Um dieses Engagement zu würdigen, ließen es sich zahlreiche Vertreter aus Politik, Wirtschaft und Presse nicht nehmen, Robert Swan persönlich kennenzulernen, wie etwa Maria van der Hoeven und der EU-Parlamentsabgeordnete Jan-Gerben Gerbrandy. Spontan applaudierten die Gäste – viele von ihnen in blaue und pinke RWE/Essent Schals
gehüllt – als die 2041 den Anlegeplatz ansteuerte. „Ich danke Ihnen, dass Sie heute hier sind und ich danke Ihnen, dass Sie eine Inspiration für junge Menschen sind und uns den Klimawandel immer wieder ins Bewusstsein rufen“, so Ministerin van der Hoeven. „Viele Menschen haben gute Ideen, aber Sie setzen Ihre Ideen in die Tat um“, lobte Gerbrandy die Leistungen Robert Swans.
„Das ist einer der stolzesten Momente in meinen Leben und ein wichtiger Meilenstein in unserer Mission, die Antarktis zu erhalten und zu schützen“, so Robert Swan nach seiner Ankunft in Rotterdam. „Wir haben in den letzten 10 Jahren so viel erreicht, dass ich es kaum glauben kann, dass einige Menschen immer noch sagen, dass man den Klimawandel nicht mehr aufhalten kann. Denn ich bin sicher: man kann.“
Aber wie möchte Robert Swan das anstellen? Diese Frage stellte auch eine anwesende Journalistin: „Ist ihr Projekt nicht reine PR?“ „Nein“, war Swans Antwort, „Wir zeigen am Beispiel dieses Bootes und vielen anderen Projekten, wie erneuerbare Energien mit der tollen Unterstützung von Unternehmen wie RWE und Essent eingesetzt werden können. Und wir inspirieren jungen Menschen, damit sie unserem Beispiel folgen!“
So dürfte es Robert Swan auch besonders gefreut haben, dass neben Gästen aus Wirtschaft und Politik auch viele eingeladene Studenten seine Ankunft und seine anschließende Rede verfolgten. Denn junge Menschen liegen Swan besonders am Herzen: „Sie werden über die Zukunft der Antarktis entscheiden“, so Swan. Daher sei es sein Anliegen, bei seinen Vorträgen besonders die nächste Generation anzusprechen, mit ihnen zu diskutieren und sie für den Klimaschutz zu inspirieren.

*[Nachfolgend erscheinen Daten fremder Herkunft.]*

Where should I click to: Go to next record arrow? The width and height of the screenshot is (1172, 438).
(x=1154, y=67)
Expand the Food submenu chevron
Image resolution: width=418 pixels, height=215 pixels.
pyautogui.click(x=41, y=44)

Für Robert Swan ist die Reise in Rotterdam keineswegs zu Ende. Rotterdam markiert einen Zwischenstop auf seiner im Frühjahr 2008 in San Francisco gestarteten ‚Voyage for Cleaner Energy’, die ihn in den nächsten Wochen weiter nach Kopenhagen führt. Dort findet vom 7. bis 18. Dezember 2009 der UN-Weltklimagipfel statt, laut Robert Swan „die wichtigste Konferenz in diesem Jahrhundert“, auf dem ein neues globales Klimaabkommen beschlossen werden soll.

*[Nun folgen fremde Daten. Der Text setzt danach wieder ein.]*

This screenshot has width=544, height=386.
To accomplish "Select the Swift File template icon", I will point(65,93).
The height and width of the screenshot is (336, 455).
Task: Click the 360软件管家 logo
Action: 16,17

Mit unterschiedlichsten Projekten widmen sich Robert Swan und seine Organisation 2041 dem Klimaschutz, insbesondere dem Schutz der Antarktis. Im Jahr 2041 wird ein Vertrag, der die Antarktis bisher vor der Ausbeutung von Rohstoffen schützt, neu verhandelt. Die nach diesem Datum benannte Organisation 2041 setzt sich dafür ein, dass der Schutz der Antarktis nicht aufgehoben wird.